Spend some time wandering through one of our online exhibitions.

Some of these are virtual versions of physical displays. Others are born-digital projects taking a deep dive into a theme.

Queer the Pier (2020)

This community curated exhibtion opened in Brighton Museum shortly before the Covid-19 lockdown. On this page you can find interviews with the community curators discussing favourite items on display and why it is important to remember the LGBTIQA+ lives that have helped shape Brighton & Hove.

The project team have also written several blog posts, covering the work behind the exhibition and some of the characters and issues referenced in the exhibition.

Fashioning Africa (2020)

Portrait of Saidi Kanda, Brighton based Musician and ‘Sapeur’. Taken by photographer Paul Jackson.

This web resource offers an overview of the Fashioning Africa project, a strategic collecting initiative funded by the National Lottery Heritage Fund through its Collecting Cultures scheme. In total, over 400 garments, textiles and artworks were acquired by the Royal Pavilion & Museums, Brighton & Hove (Brighton Museum) over the period 2015-2019. A specially-formed collecting panel, made up of specialists in African fashion, played a key role in directing the Museum’s activities in this area.

The collection is unique in offering insights into African fashion and style practices in the post-1960 period. While UK museum collections are rich in African textiles from the colonial era, few museums are able to represent how the tumultuous changes that swept the continent in the postcolonial period are reflected in the textiles and fashion worn in African countries and by members of African diasporas. With the help of partners, Brighton Museum has sought to address this absence, and to implement new, collaborative modes of collecting. The objects and images collected represent the stories of individual wearers as well as fashion designers and specific communities both in Africa and the UK African diaspora.

Ocean Blues (2020)

A website dedicated to marine and coastal life in Sussex and beyond. Bringing together our natural science collections and the work of local conservationists and activists, we celebrate the incredible sealife that can be found in Sussex and what can be done to protect it.

This site will be regularly updated and currently includes a temporary display of Our Plastic Ocean by Mandy Barker.

Data for analysis -
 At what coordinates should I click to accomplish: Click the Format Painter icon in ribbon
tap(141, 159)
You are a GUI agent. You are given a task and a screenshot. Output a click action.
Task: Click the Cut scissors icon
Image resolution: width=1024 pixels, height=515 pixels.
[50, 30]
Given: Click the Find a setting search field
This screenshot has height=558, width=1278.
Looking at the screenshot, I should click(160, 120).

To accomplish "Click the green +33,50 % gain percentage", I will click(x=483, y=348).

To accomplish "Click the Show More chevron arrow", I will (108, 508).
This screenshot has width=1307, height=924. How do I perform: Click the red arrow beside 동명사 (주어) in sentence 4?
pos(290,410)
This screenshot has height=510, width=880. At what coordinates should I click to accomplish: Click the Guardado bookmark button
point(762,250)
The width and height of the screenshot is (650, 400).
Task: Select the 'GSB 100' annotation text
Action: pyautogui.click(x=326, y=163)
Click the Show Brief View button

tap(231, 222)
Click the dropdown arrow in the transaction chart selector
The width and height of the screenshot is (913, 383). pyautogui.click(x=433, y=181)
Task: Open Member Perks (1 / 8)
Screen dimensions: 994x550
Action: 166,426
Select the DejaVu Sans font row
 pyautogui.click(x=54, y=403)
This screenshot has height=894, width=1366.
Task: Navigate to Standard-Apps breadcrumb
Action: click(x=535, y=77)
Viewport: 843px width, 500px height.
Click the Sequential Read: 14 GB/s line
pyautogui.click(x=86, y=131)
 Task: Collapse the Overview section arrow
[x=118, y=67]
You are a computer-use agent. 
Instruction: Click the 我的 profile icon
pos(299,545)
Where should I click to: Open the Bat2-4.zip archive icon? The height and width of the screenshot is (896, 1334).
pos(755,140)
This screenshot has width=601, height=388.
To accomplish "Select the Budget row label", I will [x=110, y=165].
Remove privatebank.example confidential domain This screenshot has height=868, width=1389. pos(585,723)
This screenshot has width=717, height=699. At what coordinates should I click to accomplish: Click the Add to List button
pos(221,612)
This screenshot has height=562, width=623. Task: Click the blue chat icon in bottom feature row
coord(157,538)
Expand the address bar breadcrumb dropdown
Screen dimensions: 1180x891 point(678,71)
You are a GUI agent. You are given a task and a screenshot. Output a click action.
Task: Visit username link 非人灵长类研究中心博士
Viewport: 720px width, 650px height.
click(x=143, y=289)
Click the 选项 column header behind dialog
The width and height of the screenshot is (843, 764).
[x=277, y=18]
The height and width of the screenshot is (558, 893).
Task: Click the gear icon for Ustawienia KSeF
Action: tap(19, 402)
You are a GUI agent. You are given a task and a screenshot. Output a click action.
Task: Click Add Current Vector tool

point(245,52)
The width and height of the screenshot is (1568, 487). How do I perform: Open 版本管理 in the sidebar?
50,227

Check your understanding -
a: Answer these questions from the online exhibitions page, one line each:
(i) Where did Queer the Pier open?
(ii) How many items did the Fashioning Africa project acquire, and over what years?
(iii) What temporary display does the Ocean Blues site currently include?
b: Carry on the online exhibitions page from its last sentence.
The material here is separate from the online exhibitions page and unrelated to it.

Answers by task -
a:
(i) Brighton Museum, shortly before the Covid-19 lockdown.
(ii) Over 400 garments, textiles and artworks, from 2015 to 2019.
(iii) Our Plastic Ocean by Mandy Barker.

b:
First 100 Women (2020)

As Covid-19 has prevented many people from seeing this exhibition at Brighton Museum, photographer Anita Corbin has kindly agreed to us creating this online display of her inspiring portraits.

WW2 in Brighton (2020)

A new online display of photographs, audio clips and making activities to mark the 75th anniverary of VE Day.

Seafront defences on Brighton beach looking west to West Pier, 1944

Floating Worlds (2019)

Kunisada (Toyokuni III). A group of actors. c 1852

This 2019-20 exhibition in Brighton Museum focused on Japanese woodcuts from the 1615-1868 Edo period.

We developed an in-house web app to provide accessible audio content for visitors. This features some of the haiku poetry used to provide a mindful tour through the exhibition.

Queer Looks (2018)

This display of outfits worn by LGBTQ people in Sussex from the 1960s onwards was due to close shortly before the lockdown.

The fashion items were accompanied by Queer Looks Stories, a microsite that accompanies the stories behind the outfits.

Browse through themes such as Coming Out, Activism and Nightlife, and discover how clothing can play such an important role in expressing LGBTQ identity.

Visions of the Royal Pavilion Estate (2017)

This was a small display of prints and watercolours in Brighton Museum. The images charted the historical development of the Royal Pavilion Estate, including some ideas that never became reality.

An interactive was developed for the gallery that presented additonal material, including a 3D model based on Humphry Repton’s unrealised designs for the estate.

War Stories (2014)

This 2014 exhibition in Brighton Museum marked the centenary of the start of the First World War. It brought to life the stories of 13 people with a local connection and the impact of the war on their lives.

The exhibition featured numerous videos. These included interviews with local people about the characters featured in the exhibition, and a series of silhouettes reading from letters and other contemporary works.